*** Data Section Begins ***
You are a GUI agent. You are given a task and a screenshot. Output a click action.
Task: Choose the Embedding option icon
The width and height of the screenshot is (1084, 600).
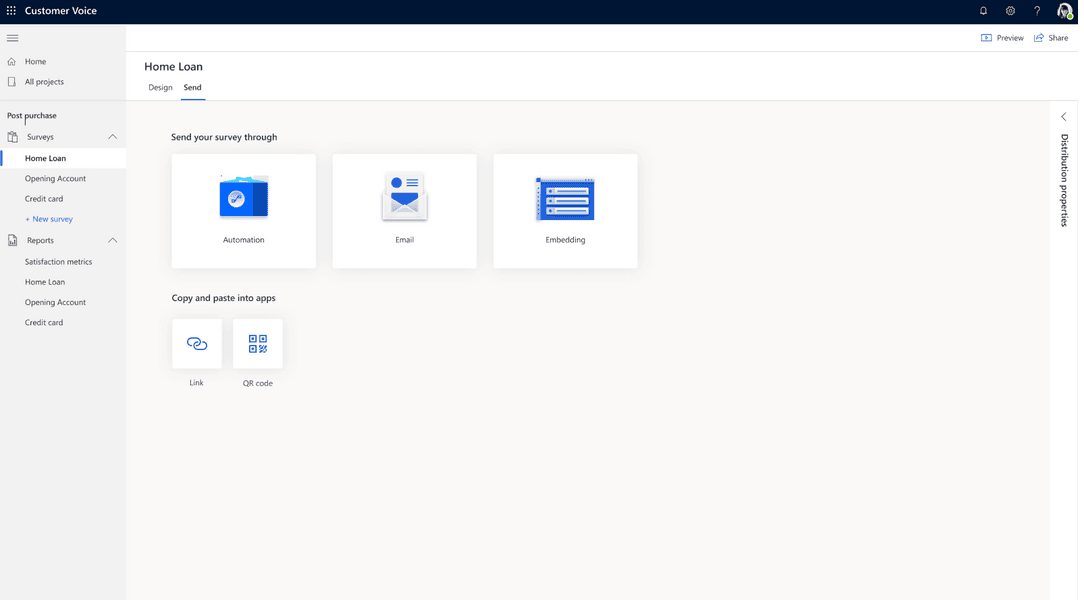click(x=565, y=196)
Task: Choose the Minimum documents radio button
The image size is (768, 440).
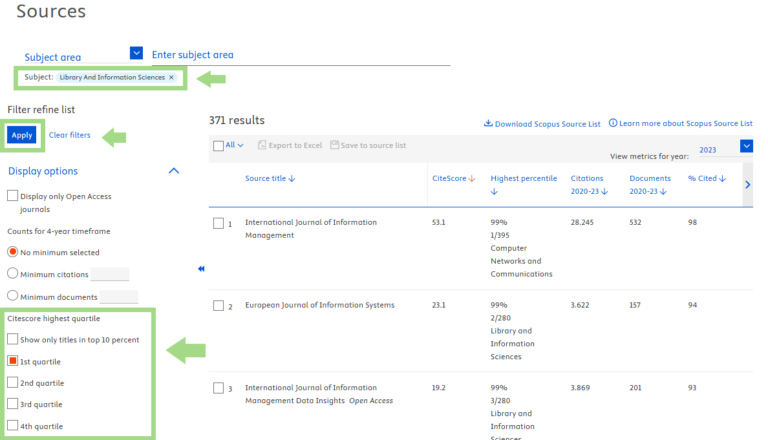Action: [12, 296]
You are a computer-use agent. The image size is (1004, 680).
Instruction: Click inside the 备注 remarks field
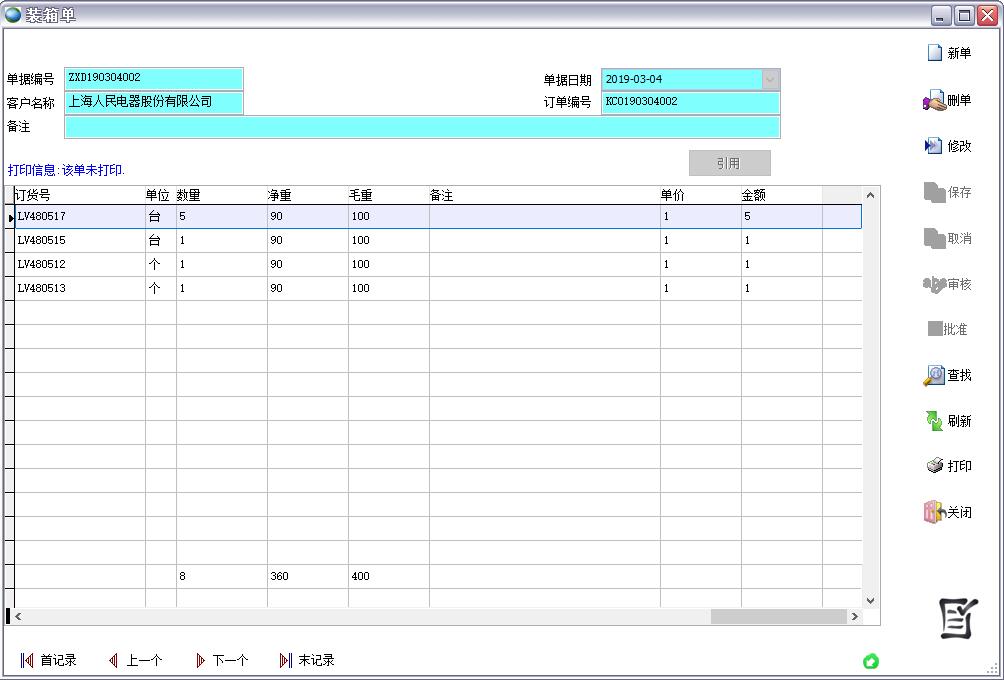[x=421, y=127]
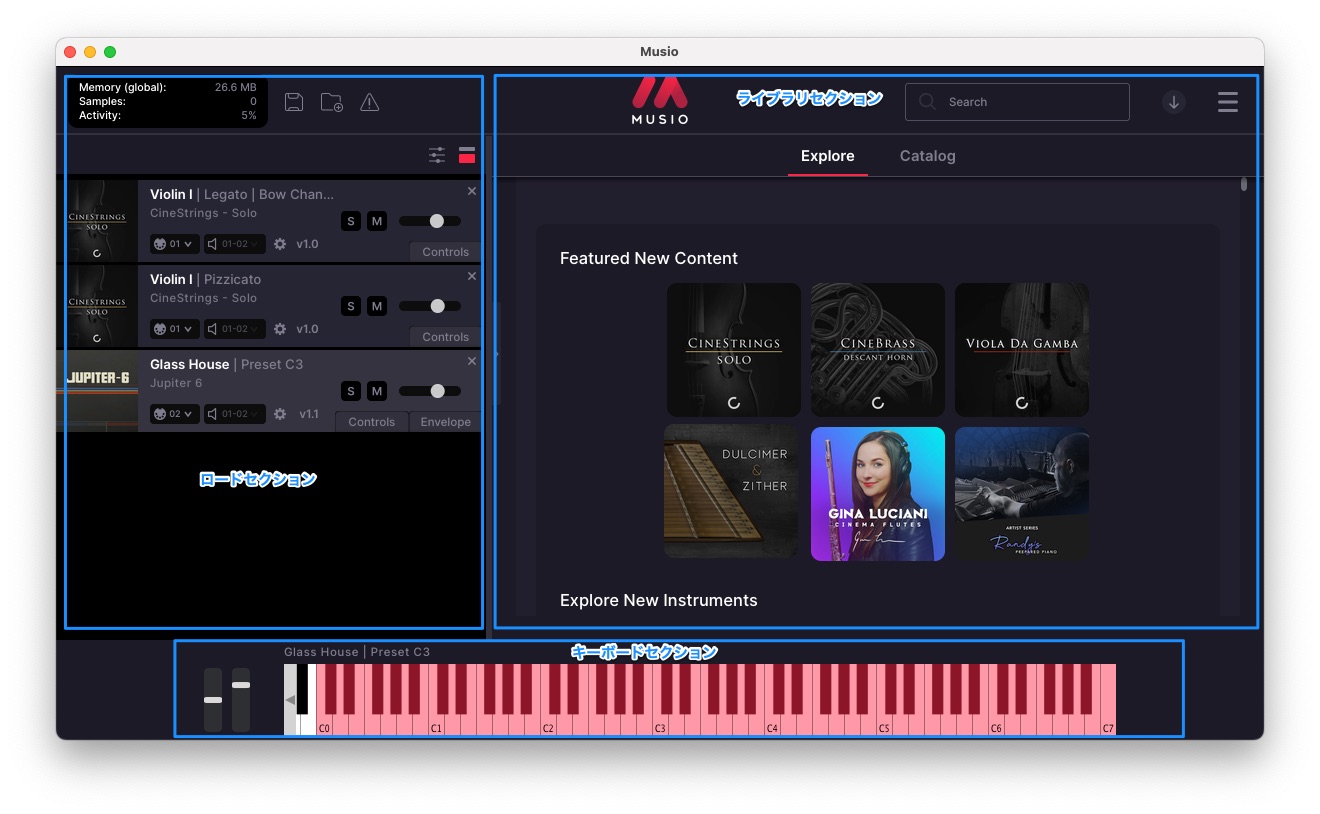Open the mixer sliders view icon

click(x=437, y=155)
*** Data Section Ends ***
→ **What this task involves**
Without the pictures, copy the material exactly as given.

→ **Exercise answer**
You are a GUI agent. You are given a task and a screenshot. Output a click action.
Task: Choose the Embedding option icon
The width and height of the screenshot is (1084, 600).
click(x=565, y=196)
Task: Choose the Minimum documents radio button
The image size is (768, 440).
Action: [12, 296]
You are a computer-use agent. The image size is (1004, 680).
Instruction: Click inside the 备注 remarks field
[x=421, y=127]
Open the mixer sliders view icon

click(x=437, y=155)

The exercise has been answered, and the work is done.